▶ Work order: Transcribe all the entries word for word, skipping the pictures.

▶ Supplied records:
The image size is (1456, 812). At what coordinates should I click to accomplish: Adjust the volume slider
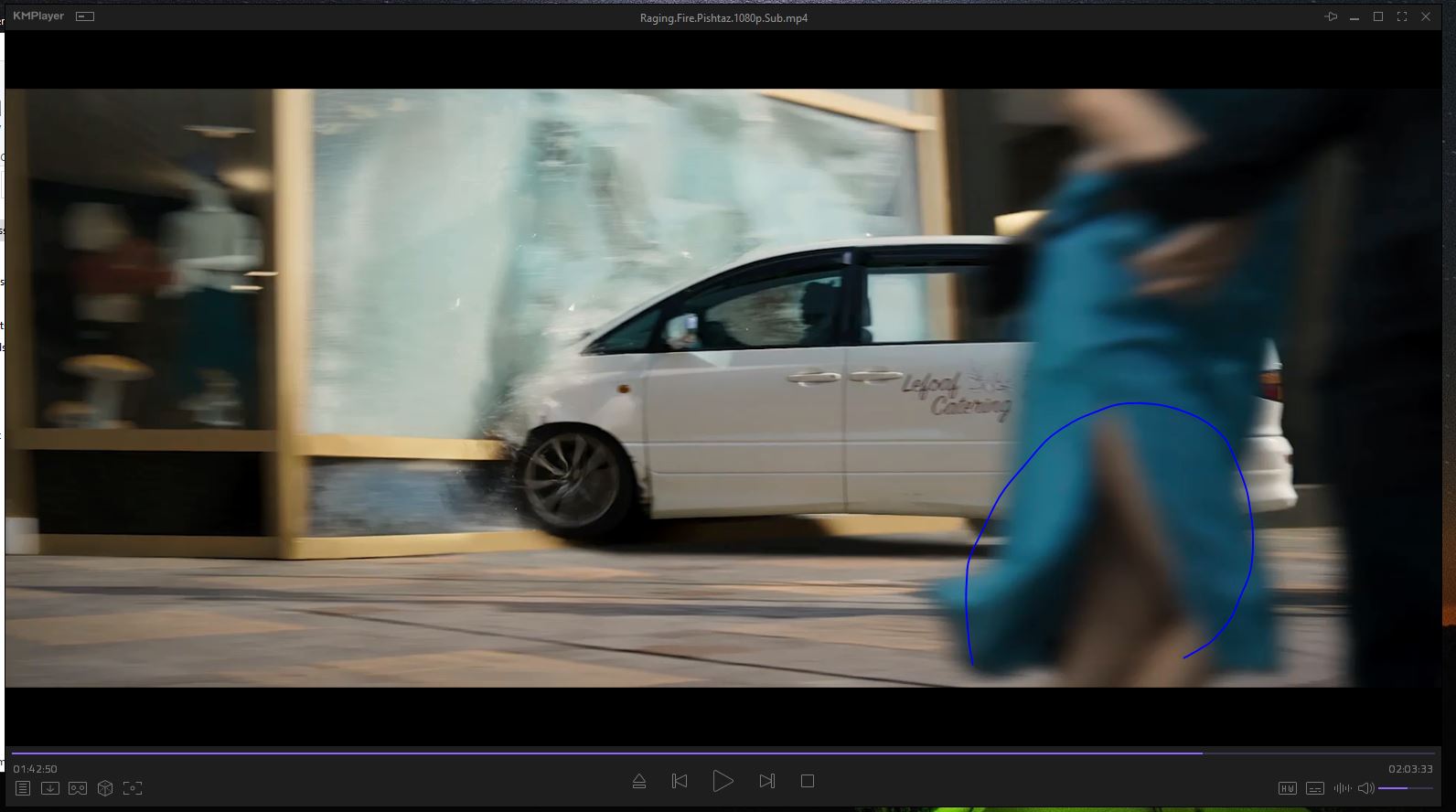tap(1405, 788)
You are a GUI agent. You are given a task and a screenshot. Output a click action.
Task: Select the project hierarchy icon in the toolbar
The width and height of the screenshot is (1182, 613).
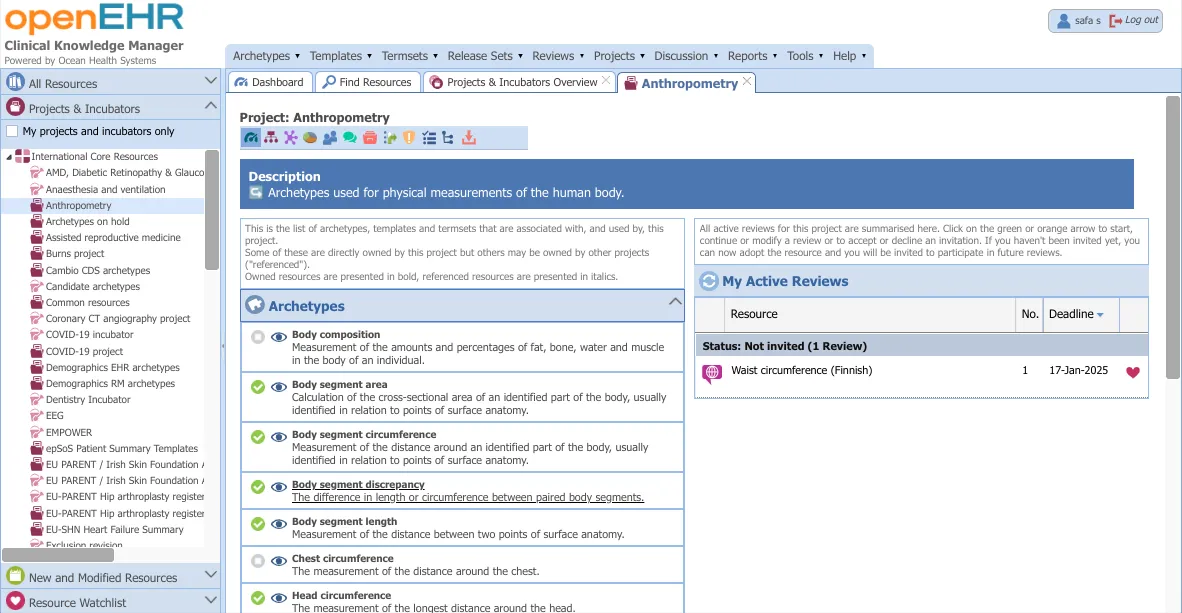click(x=271, y=138)
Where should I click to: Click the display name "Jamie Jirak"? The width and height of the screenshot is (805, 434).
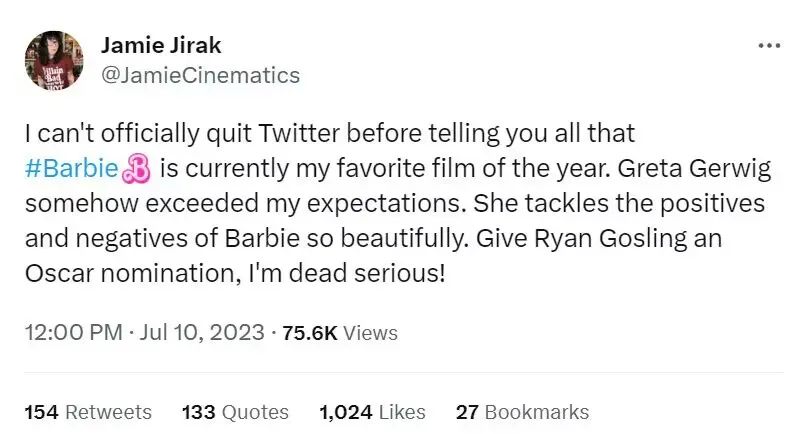point(161,46)
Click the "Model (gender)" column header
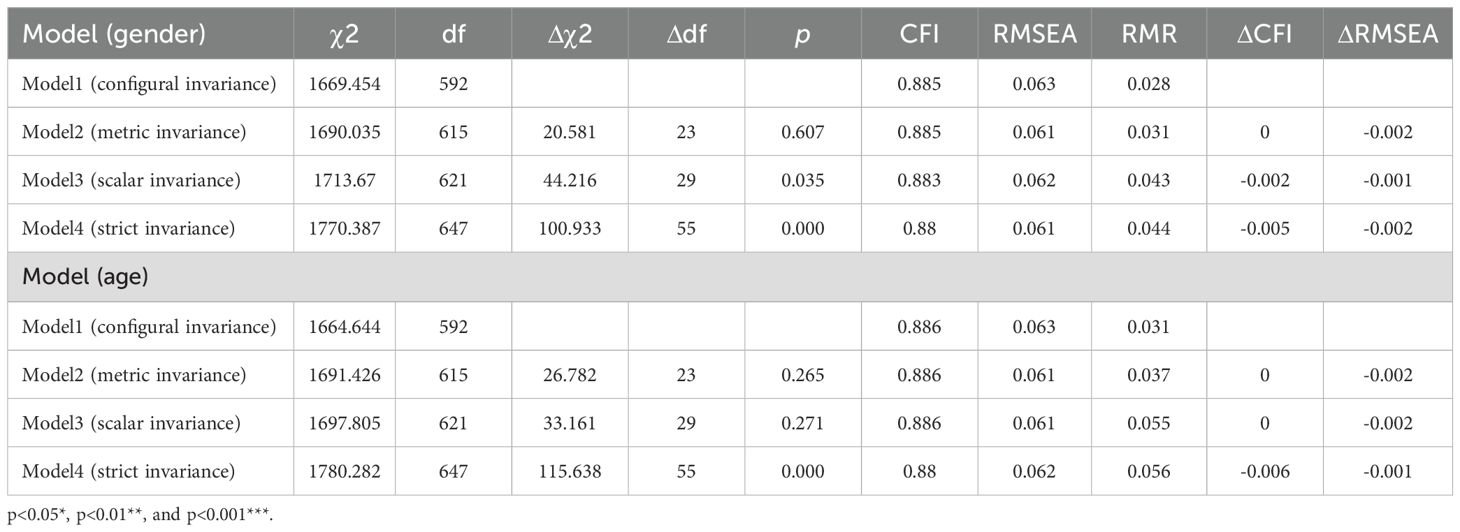The image size is (1460, 532). (114, 34)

▶ Problem solution:
The image size is (1456, 812). At what coordinates should I click to accomplish: Adjust the volume slider
tap(1405, 788)
You are a GUI agent. You are given a task and a screenshot. Output a click action.
Task: Select the project hierarchy icon in the toolbar
The width and height of the screenshot is (1182, 613).
click(x=271, y=138)
Where should I click to: Click the display name "Jamie Jirak"? The width and height of the screenshot is (805, 434).
point(161,46)
Click the "Model (gender)" column header
The image size is (1460, 532). (114, 34)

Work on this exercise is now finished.